While the book's main theme is undeniably mortality, Strikeforce: Morituri is also about the affective feedback loop binding the comics, their creators, and their readers. Harold, the viewpoint character whose sudden death in Issue 6 undercuts readers expectations that the center of narrative focus is likely to last until the end, is motivated not just be righteous anger at the alien invaders, but also by the superhero comics he read as a child. Over time, Gillis makes clear that these comics are not just a generic stand-in for the ones produced in our world; they are, in fact, Marvel Comics. As an adult about to volunteer for the Morituri process, Harold reads and re-reads the sequential adventures of the Black Watch, the now-dead team of Morituri prototypes. These comics-within-a comic are wartime propaganda, like Captain America during World War II. But they also introduce an element of optimism, however metafictional: despite the perennial, predictions of the industry's impending demise, ninety years from now, comics are still going strong. The Morituri themselves even get their own in-universe comic: a hacky, over-the-top melodrama whose emotional, expository dialogue is a cross between Stan Lee and Chris Claremont.

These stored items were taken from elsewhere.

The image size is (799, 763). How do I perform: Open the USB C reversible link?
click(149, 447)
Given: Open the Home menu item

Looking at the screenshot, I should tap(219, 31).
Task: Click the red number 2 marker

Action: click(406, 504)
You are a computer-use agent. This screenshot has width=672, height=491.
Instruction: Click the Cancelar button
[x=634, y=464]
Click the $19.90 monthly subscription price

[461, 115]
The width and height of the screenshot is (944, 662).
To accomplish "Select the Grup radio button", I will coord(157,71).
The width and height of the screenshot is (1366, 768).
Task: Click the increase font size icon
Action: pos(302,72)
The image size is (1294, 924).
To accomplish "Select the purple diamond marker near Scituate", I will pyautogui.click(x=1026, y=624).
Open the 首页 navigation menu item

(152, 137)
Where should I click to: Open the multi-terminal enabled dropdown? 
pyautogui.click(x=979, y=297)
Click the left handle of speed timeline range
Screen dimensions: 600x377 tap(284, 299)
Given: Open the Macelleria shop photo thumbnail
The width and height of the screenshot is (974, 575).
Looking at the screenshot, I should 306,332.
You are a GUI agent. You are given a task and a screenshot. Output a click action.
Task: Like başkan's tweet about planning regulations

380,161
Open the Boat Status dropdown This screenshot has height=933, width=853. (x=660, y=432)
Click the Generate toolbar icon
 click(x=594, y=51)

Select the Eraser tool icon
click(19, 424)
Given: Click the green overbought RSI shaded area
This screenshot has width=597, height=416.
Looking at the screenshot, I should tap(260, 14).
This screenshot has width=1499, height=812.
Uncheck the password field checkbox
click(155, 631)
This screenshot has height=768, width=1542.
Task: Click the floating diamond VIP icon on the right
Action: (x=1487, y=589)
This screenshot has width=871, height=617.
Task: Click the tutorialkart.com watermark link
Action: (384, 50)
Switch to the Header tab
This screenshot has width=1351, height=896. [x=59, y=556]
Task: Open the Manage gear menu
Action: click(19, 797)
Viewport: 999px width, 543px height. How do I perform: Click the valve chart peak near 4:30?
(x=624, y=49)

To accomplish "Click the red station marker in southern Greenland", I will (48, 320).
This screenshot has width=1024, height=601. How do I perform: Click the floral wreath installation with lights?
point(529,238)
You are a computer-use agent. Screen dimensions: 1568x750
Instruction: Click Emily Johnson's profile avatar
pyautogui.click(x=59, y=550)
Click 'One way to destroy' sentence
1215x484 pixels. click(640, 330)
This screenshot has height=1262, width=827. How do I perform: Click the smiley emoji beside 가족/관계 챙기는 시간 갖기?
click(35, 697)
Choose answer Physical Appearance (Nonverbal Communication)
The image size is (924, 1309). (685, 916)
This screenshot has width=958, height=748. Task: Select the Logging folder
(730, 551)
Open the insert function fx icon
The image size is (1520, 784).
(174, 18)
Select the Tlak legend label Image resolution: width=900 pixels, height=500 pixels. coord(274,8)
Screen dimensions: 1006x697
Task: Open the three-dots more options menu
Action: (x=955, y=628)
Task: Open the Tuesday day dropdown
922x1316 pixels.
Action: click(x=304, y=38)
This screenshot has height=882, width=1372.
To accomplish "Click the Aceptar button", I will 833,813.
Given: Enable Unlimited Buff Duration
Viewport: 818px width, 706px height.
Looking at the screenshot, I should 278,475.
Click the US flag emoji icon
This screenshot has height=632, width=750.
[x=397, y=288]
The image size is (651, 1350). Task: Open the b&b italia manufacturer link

Nor are comics the only medium that is thriving: one of the pleasures of Stikeforce: Morituri is seeing the story refracted through multiple media. In addition to a children's animated show, Hollywood has created a live-action version to entertain and uplift earth's population. One of the actors who played a first-generation Morituri is so inspired by the original model that he himself volunteers for the process, joining the second generation. Strikeforce is almost as media-saturated as Batman: The Dark Knight Returns, repeatedly employing television broadcasts to bring the characters (and the readers) up to speed. Appropriately for a superhero comic that interrogates its own form, Strikeforce is both a futuristic extrapolation and post-apocalyptic reclamation of late twentieth-century mass culture. The futurism is not particularly novel (television is now holographic), but the series' main antagonists are unimaginative scavengers who collect and consume cultural, economic, and (literal) human resources with little regard for their original intent. They cannot get enough of the Earth's detritus; their near-addiction to chocolate (junk food!) is a perfect example of their culture of consumption. Their ships are full of looted alien artifacts that they do not even attempt to understand (and that will eventually lead to their downfall). Theirs is a cargo cult in reverse: instead of waiting for ships to bring magical cargo to their shores, they fly their own (stolen?) ships to plunder and pillage everything they could want from more creative civilizations. The very name that humans use to describe them is doubly evocative: literally, it defines them as an endless, undifferentiated barbarian mass, but homophony also suggests one of their essential characteristics: the Horde are hoarders. Thus they are not just savage, genocidal monsters: they are bad fans.
Next: The Triumphant Downfall of Hank Pym
Notes
[1] Add footnote for José Alaniz' great chapter on this series.
[2] Nearly two decades later, Joss Whedon's Astonishing X-Men would reveal that the Danger Room was sentient, which not only meant that Professor Xavier was knowingly enslaving a thinking being for his own purposes, but that the room's malfunctions might also be thought of as manifestations of its resentment.